So you’ve decided to write for social change. You’ve sat down, straightened your workspace, and pulled out your writing materials. Now what? The social justice world is huge! It can be daunting for a new writer to dive in, so how do you get started?
Step 1: Pick a Topic You’re Passionate About
There are a lot of social justice issues out there, so you want to make sure that you have chosen one that that you are passionate about. It could be from your own experiences and familiarity with the subject, or maybe someone you know has experienced this form of social injustice. Or you might choose it because you feel like it is something that you can understand and relate to because you identify with the group of people suffering from that particular type of social injustice. When I write, I focus on gender violence, especially when it comes to sexual abuse. As a survivor, this is easiest for me, because I have experienced it and I believe that sharing my experiences can change the world for other women. You don’t have to be a victim of social injustice to write about it, but you should become knowledgeable on the subject. Which leads me to…
Step 2: Get Acclimated
Learn everything there is to know on your subject! This is true for any writing, but research is especially important when writing for social justice. The reason for this being that social justice issues are complicated. They often discuss abstract ideas, they often have multiple sides, and they even sometimes have conflicting belief systems. You don’t have to know everything before you start writing, but you should be familiar with the landscape of the issue and the general arguments from all sides. Be careful of any bias that a source may have. I like to use Al Jazeera because they are a non-profit news source, so there is less chance of bias, and their writers are credible, informed, and involved.

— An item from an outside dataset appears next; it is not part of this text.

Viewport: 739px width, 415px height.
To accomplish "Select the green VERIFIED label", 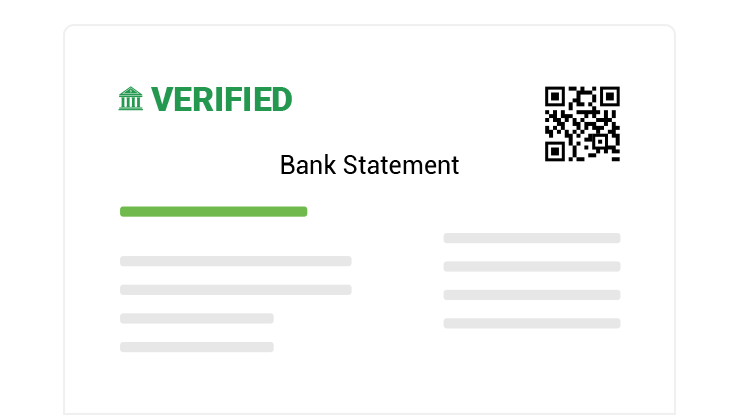I will (x=221, y=99).
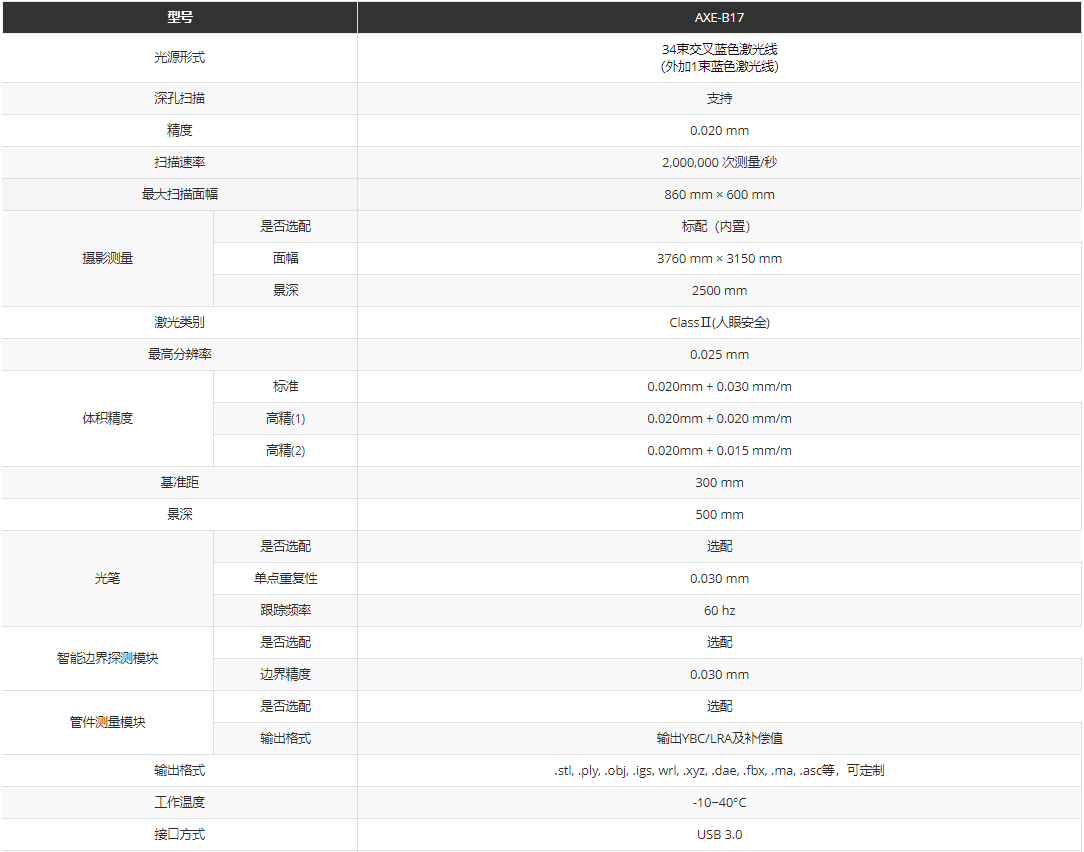Select the 最高分辨率 row label

coord(180,354)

Another helpful source is the Socialist Worker. They create a helpful platform when it comes to analyzing and following current discussions and debates on a variety of topics. This site is helpful for getting situated into the most current part of the conversation but is probably not best until you have a background on your subject.
Step 3: Write!
Now that you have an understanding of your topic, you can start to write! The amount of writing out there can be overwhelming, but the key to getting started is not losing your own voice in all the information that is out there. What you have to say matters! Only you can share your personal experience, and that is an invaluable tool.
Forbes Magazine interviewed award winning author Beverly Schwartz in an article titled, "This is Our Time for Storytelling: 3 1/2 Tips for Writing About Social Change ..." Schwartz says, “If you feel a story in you, and you want to let your inner writer out, start a blog … If your inner creative is still not satiated, tell your story through social media, video, photos, murals, or animated comic books. Whatever. It’s your story, your message. You need to find the format that works best for you and your audience.” (Emphasis added.)
So get writing and remember, "A word after a word after a word is power."*
* From the poem “Spelling” by Margaret Atwood.